Tally every line of the records below that includes "Given", and reply with the total alone.

:: Material provided ::

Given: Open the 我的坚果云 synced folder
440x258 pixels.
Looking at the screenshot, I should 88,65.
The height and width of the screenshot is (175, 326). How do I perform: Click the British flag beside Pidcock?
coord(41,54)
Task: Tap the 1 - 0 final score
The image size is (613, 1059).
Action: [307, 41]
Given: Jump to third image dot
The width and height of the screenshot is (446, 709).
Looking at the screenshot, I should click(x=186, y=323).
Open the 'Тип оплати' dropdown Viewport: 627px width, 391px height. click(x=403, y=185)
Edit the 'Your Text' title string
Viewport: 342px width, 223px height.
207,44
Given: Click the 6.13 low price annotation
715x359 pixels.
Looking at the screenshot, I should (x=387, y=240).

:::
:: Material provided ::

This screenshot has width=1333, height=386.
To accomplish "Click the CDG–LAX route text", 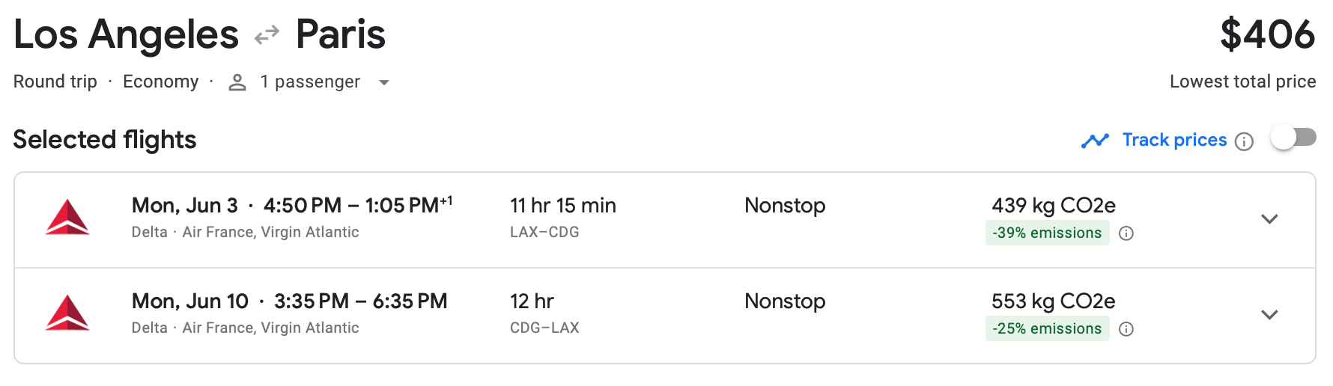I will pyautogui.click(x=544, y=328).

:::
:: Material provided ::

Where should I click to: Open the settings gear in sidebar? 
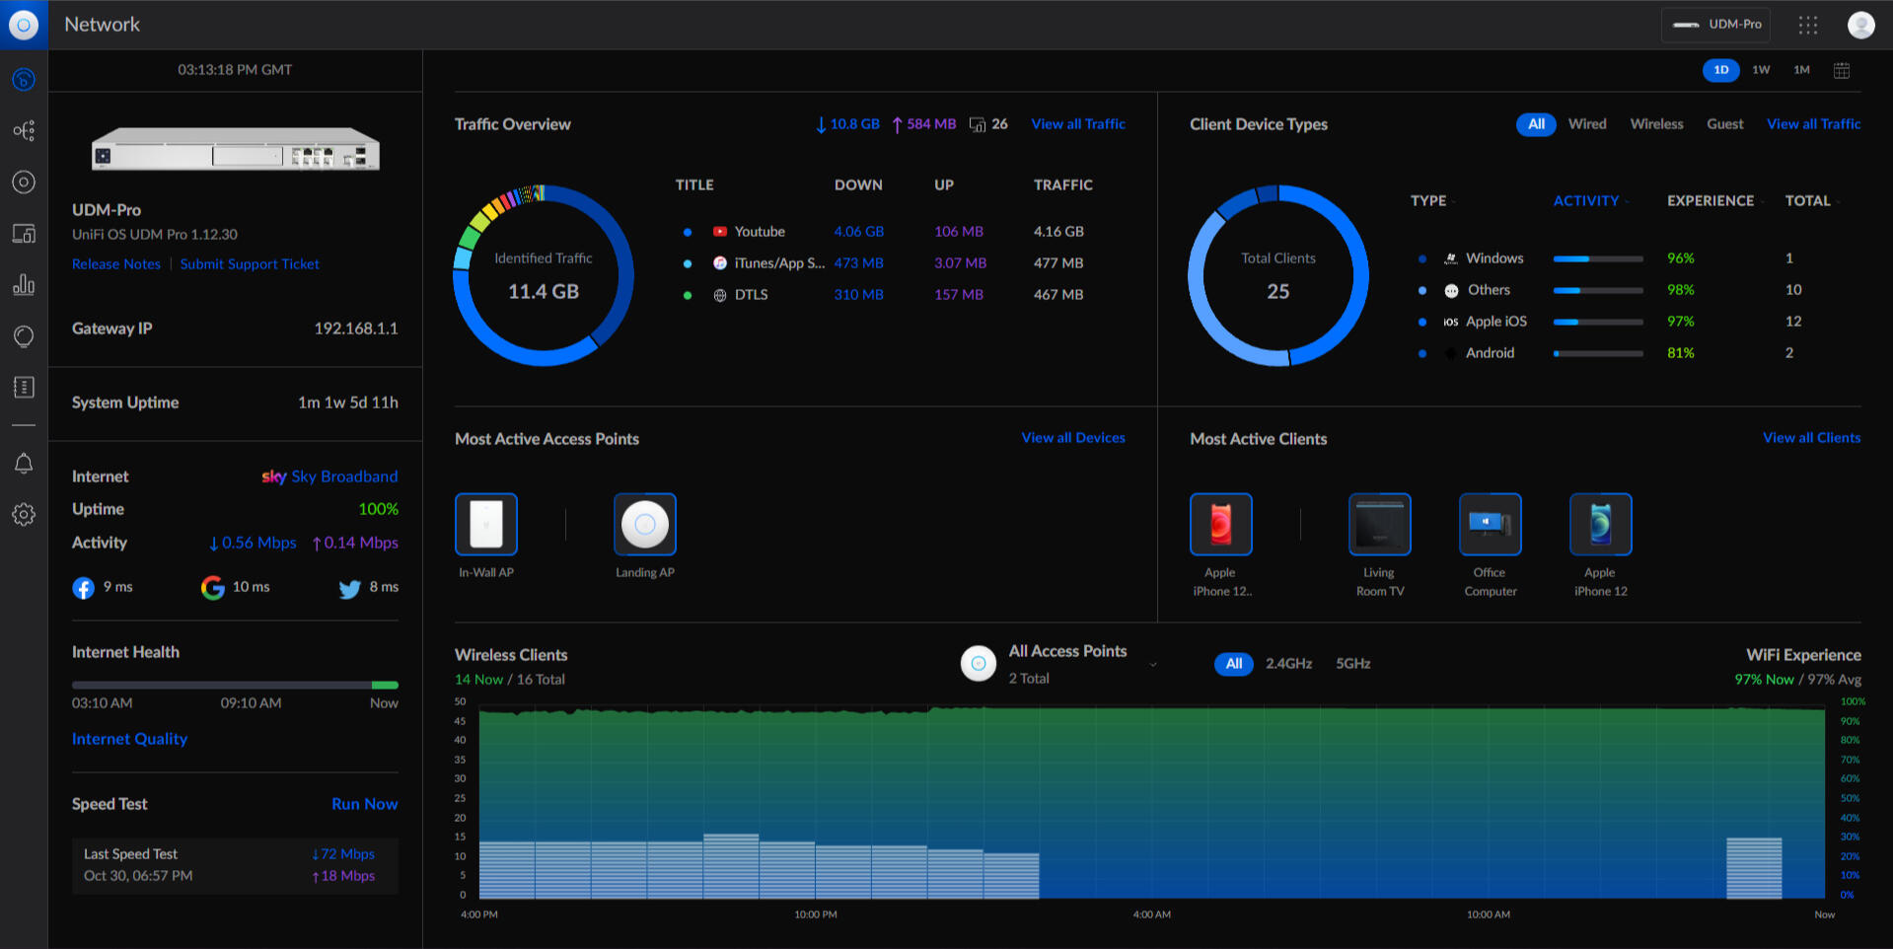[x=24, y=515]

:::

● **Exercise output**
3